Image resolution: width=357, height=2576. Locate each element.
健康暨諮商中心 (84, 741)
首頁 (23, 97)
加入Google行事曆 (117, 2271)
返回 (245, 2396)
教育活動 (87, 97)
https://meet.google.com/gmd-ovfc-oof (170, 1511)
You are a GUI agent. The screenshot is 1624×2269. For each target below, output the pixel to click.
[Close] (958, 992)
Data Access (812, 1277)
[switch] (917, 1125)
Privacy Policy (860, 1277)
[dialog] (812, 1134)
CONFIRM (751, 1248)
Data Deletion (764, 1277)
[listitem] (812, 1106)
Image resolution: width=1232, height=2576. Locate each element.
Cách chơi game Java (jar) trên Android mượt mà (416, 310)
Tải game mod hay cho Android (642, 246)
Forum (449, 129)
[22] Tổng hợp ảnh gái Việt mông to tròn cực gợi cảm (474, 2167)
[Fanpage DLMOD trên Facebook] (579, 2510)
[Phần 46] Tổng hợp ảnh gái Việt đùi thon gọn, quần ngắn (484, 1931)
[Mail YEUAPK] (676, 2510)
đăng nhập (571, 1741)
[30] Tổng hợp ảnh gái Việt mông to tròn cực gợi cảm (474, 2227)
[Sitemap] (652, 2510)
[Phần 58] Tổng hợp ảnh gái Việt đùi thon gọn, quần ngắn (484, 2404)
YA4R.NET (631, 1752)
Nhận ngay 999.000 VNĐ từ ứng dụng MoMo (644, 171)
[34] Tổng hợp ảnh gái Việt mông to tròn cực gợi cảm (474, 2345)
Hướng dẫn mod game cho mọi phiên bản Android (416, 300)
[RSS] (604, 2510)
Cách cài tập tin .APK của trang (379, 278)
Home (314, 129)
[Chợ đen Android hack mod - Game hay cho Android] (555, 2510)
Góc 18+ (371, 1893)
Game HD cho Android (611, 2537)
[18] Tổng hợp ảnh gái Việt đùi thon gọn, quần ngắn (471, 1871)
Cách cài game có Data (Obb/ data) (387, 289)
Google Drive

***

* _Task description_:
Out of the entries, report each line that contains the word "Android".

* _Answer section_:
Cách chơi game Java (jar) trên Android mượt mà (416, 310)
Tải game mod hay cho Android (642, 246)
Hướng dẫn mod game cho mọi phiên bản Android (416, 300)
[Chợ đen Android hack mod - Game hay cho Android] (555, 2510)
Game HD cho Android (611, 2537)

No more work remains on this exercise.